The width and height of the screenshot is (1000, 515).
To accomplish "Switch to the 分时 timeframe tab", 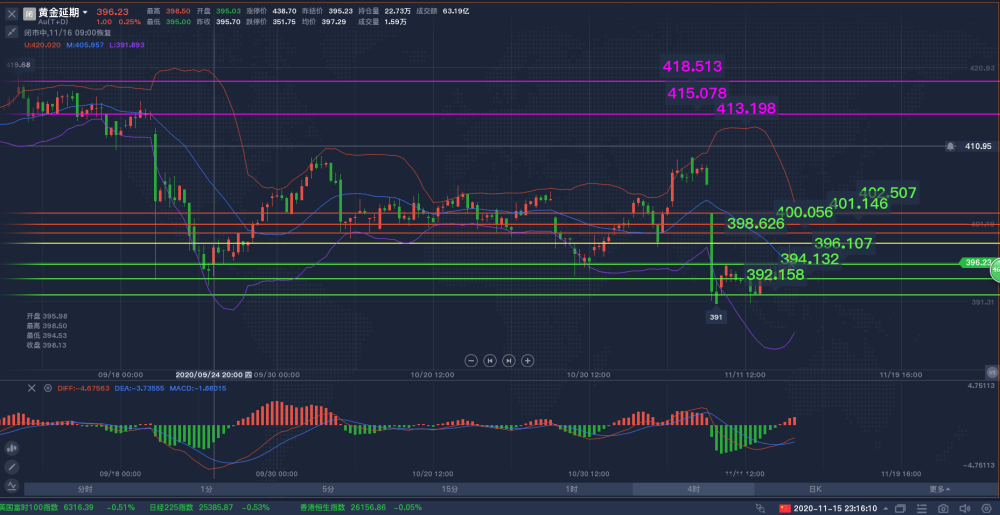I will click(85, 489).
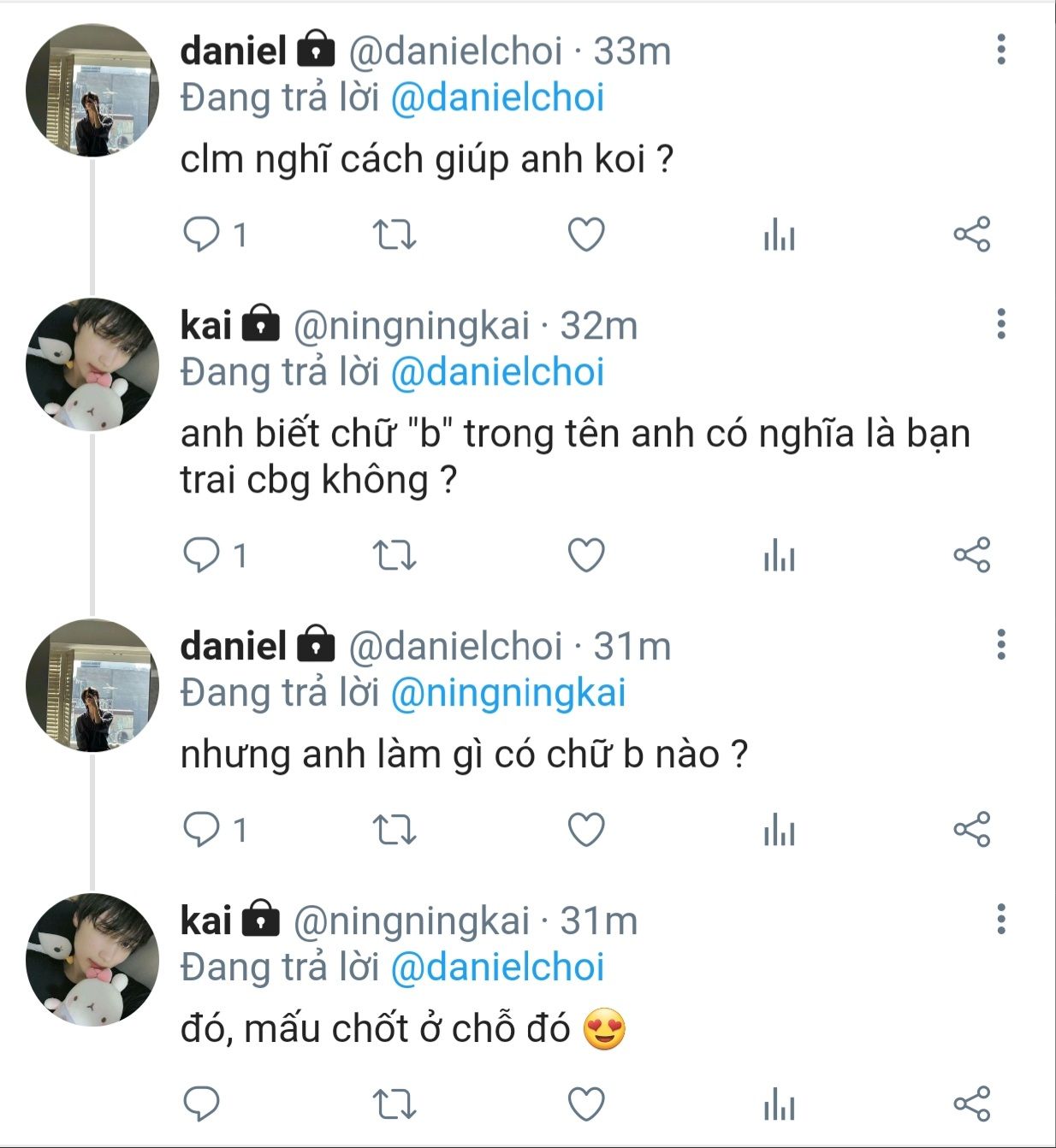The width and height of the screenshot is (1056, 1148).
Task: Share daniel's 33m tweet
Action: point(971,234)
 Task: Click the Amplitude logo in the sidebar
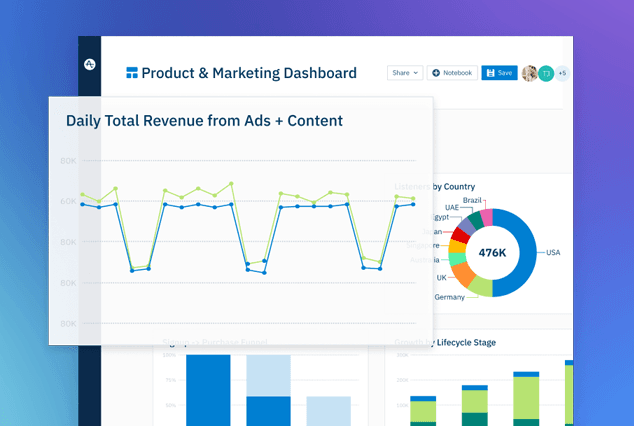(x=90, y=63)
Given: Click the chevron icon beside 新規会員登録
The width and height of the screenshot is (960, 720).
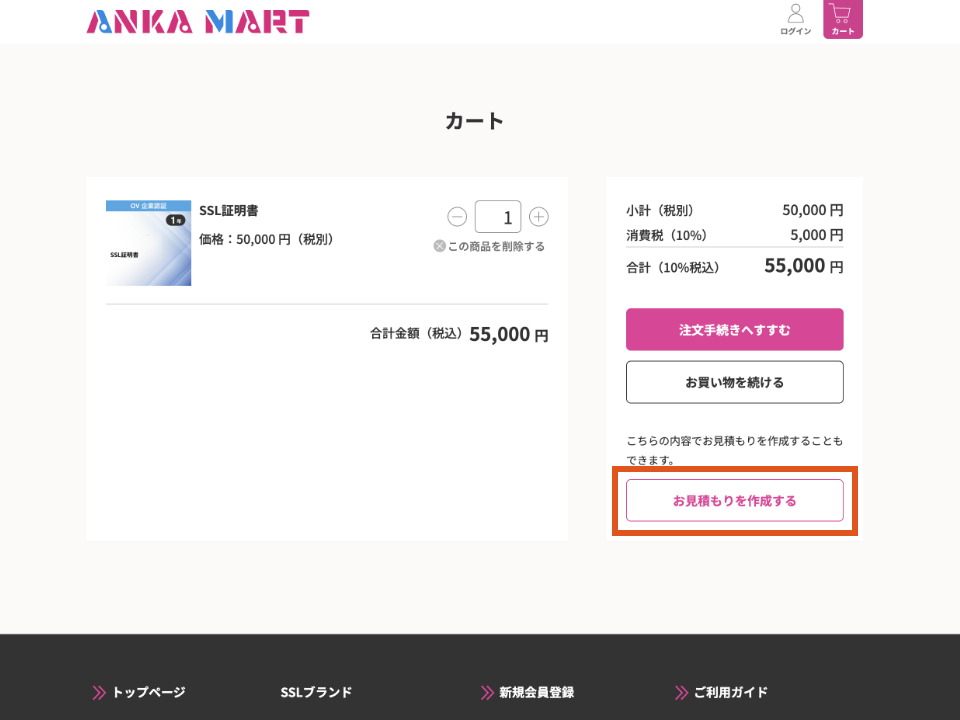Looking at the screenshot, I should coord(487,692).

────────────────────────────────────────

> _Problem_: Copy out each line of the rows above that contains the string "Task".

> _Solved problem_:
Task: Share daniel's 33m tweet
 Task: Click the Amplitude logo in the sidebar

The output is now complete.